EXCERPT →
Dr. Timothy Donahue, Director of the UCLA Agi Hirshberg Center for Pancreatic Diseases and Garry Shandling Chair in Pancreatic Surgery at David Geffen School of Medicine at UCLA, has joined the Pancreatic Cancer Early Detection (PRECEDE) Consortium as a Principal Investigator. This Consortium brings together an international, multi-institutional collaborative group of experts with the aim to increase the 5-year survival rate from 10% to 50% in the next 10 years. With Dr. Donahue as a Principal Investigator, UCLA patients with a family history of pancreatic cancer or individuals who carry pathogenic genes will be able to enroll in the PRECEDE study for longitudinal follow up.
The PRECEDE Study is an observational long-term study of people with an increased risk for pancreatic cancer due to family history, a history of chronic pancreatitis or pancreatic cysts, or the presence of specific gene mutations linked to the disease. Study participants have blood work every 6 to 12 months with additional imaging collected for those in defined high-risk groups. This data-driven model integrates basic, translational and clinical research to greatly enhance our understanding of this disease and to drive early detection and prevention methods. The consortium aims to identify high-risk individuals, create an effective early detection test for pancreatic cancer, understand the risk factors, including susceptible genes, and develop a strategic pancreatic cancer prevention plan. As Dr. Donahue told us, “It is critical for high-risk individuals to join this important study in order to maximize identification and advance early detection of pancreatic cancer. Early detection would drastically change the trajectory of the disease and ultimately save thousands of lives.”
The Agi Hirshberg Center for Pancreatic Diseases and UCLA’s involvement in this study will expand the population of high-risk individuals involved and allow family members of patients to participate in deepening our knowledge of pancreatic cancer risk factors. We are hopeful that this collaborative, multi-institution project will make early detection and prevention for pancreatic cancer accessible for all so that we may see a marked increase in survival rates.

TASKS TO COMPLETE →
(A) Reproduce the section of the PRECEDE announcement that begins at the words "Dr. Timothy Donahue, Director" and stops after the words "longitudinal follow up.".
(B) Answer these questions from the PRECEDE announcement:
(i) What 5-year survival rate does the consortium aim to reach, and within how many years?
(ii) How often do study participants have blood work?
(iii) Which surgical chair does Dr. Timothy Donahue hold?

[Saved data entries]
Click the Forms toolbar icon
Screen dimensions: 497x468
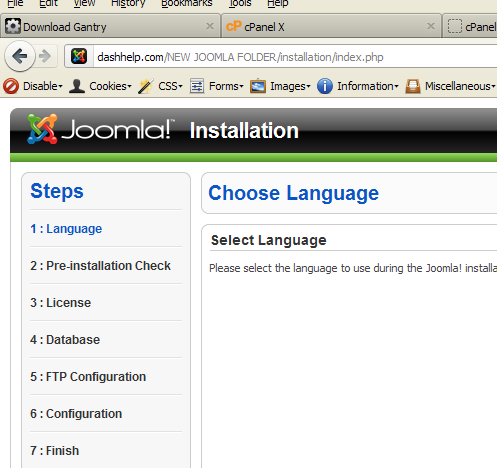pos(197,86)
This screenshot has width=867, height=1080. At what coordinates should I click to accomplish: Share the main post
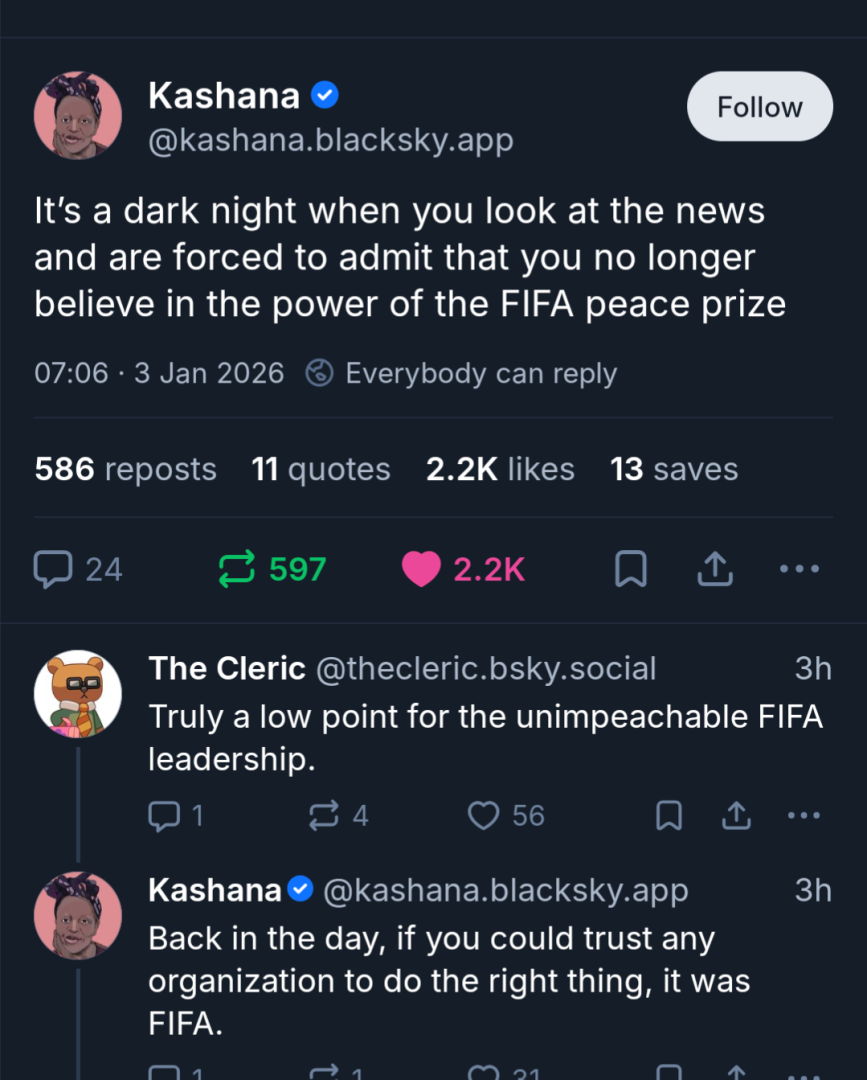click(714, 569)
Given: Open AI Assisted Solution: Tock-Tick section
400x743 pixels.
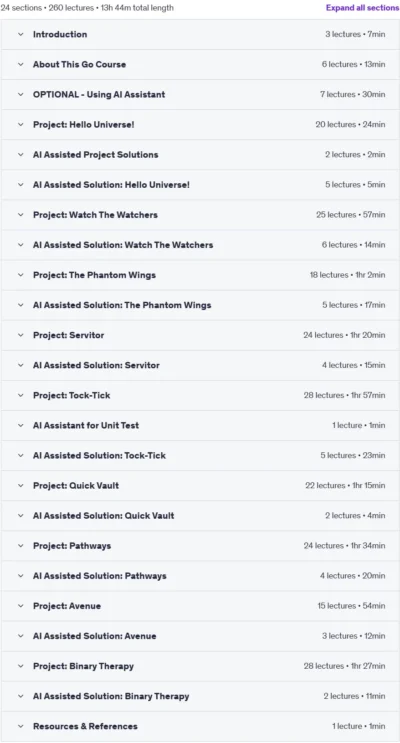Looking at the screenshot, I should point(200,455).
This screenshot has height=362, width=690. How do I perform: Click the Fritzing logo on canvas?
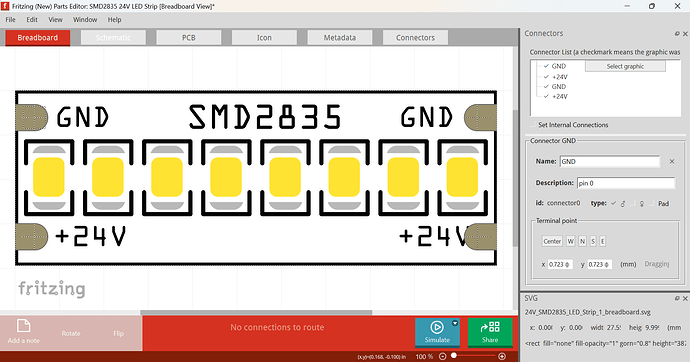coord(52,289)
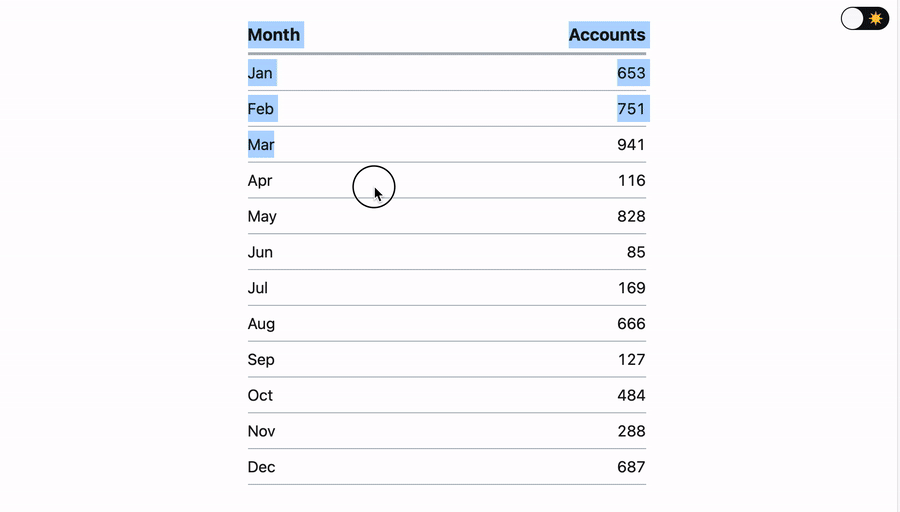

YOUR RESPONSES →
(A)
Dr. Timothy Donahue, Director of the UCLA Agi Hirshberg Center for Pancreatic Diseases and Garry Shandling Chair in Pancreatic Surgery at David Geffen School of Medicine at UCLA, has joined the Pancreatic Cancer Early Detection (PRECEDE) Consortium as a Principal Investigator. This Consortium brings together an international, multi-institutional collaborative group of experts with the aim to increase the 5-year survival rate from 10% to 50% in the next 10 years. With Dr. Donahue as a Principal Investigator, UCLA patients with a family history of pancreatic cancer or individuals who carry pathogenic genes will be able to enroll in the PRECEDE study for longitudinal follow up.

(B)
(i) 50%, within the next 10 years.
(ii) Every 6 to 12 months.
(iii) The Garry Shandling Chair in Pancreatic Surgery.